The Seven Foot Knoll Lighthouse is the oldest surviving screw-pile lighthouse built as an aid to navigation on the Chesapeake Bay. It was built at the mouth of the Patapsco River in 1855 and marked the shoal known as "Seven Foot Knoll" for 133 years. Its beacon was first lit in January of 1856.

The innovative screw-pile lighthouse design, which made its first appearance in the United States in 1850, eliminated the need for underwater masonry foundations to support a lighthouse. Screw-pile lighthouses were suspended above the water by a system of cast-iron pilings with corkscrew-like bases, which could be screwed into the soft mud of the sea floor. The Seven Foot Knoll Lighthouse was the second screw-pile lighthouse built on the Chesapeake Bay and was constructed on nine cast-iron screw piles supporting a gallery deck some nine feet above mean high water. The structural members were fabricated at the Baltimore iron foundry of Murray and Hazelhurst, and the total cost of construction was $43,000. Seven Foot Knoll was equipped with a 4th order Fresnel lens visible for 12 miles. Throughout most of its history, three keepers were assigned to Seven Foot Knoll, a Principal Keeper and two Assistant Keepers. Although officially prohibited at offshore light stations, at least two Keepers lived in the lighthouse with their families. One of those keepers lost his job shortly after an Assistant Keeper complained. The other, James Bowling was allowed to live there with his family presumably because his wife Margaret served as Assistant Keeper. In 1875, their daughter Knolie was born in the lighthouse.

Probably the most remarkable event in Seven Foot Knoll's history took place on August 21, 1933 when Keeper Thomas J. Steinhise risked his life in the face of heavy seas and hurricane force winds to assist the sinking tugboat Point Breeze. After hearing a distress whistle shortly after midnight, Mr. Steinhise took the station's small motor launch in the direction of the whistle and was able to rescue five of the tug's crew from drowning. Steinhise was awarded the Silver Lifesaving Medal for his heroism. The lighthouse was automated in 1948 and the Coast Guard maintained the light, but unfortunately the structure fell victim to its age and the elements. By the late 1960's, plans were underway to retire the light and replace it with a new navigation marker. However, the lighthouse continued to serve as an active aid to navigation until it was moved to the Inner Harbor in Baltimore in 1988.

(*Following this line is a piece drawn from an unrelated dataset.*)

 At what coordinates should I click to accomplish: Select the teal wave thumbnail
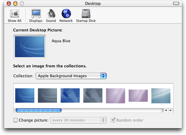[161, 95]

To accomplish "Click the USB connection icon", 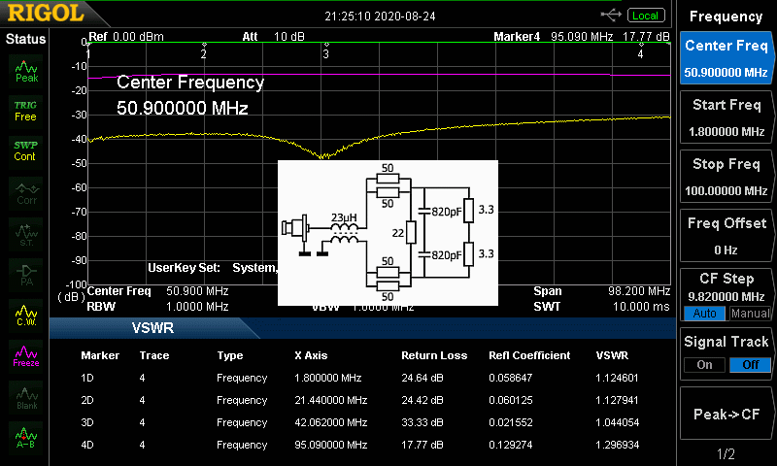I will (x=612, y=16).
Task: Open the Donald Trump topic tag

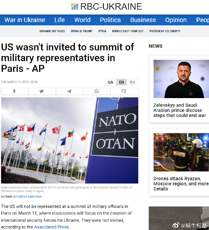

The Coast Guard donated the lighthouse to Baltimore City to be preserved as an historic landmark. With grants from the Maryland Historical Trust and Wheelabrator Corporation, and the enthusiastic help of the Steinhise family, volunteers and students, the restoration project was completed in approximately one year. From 1989 to 1997, the Seven Foot Knoll Lighthouse served as the headquarters for the Living Classrooms Foundation.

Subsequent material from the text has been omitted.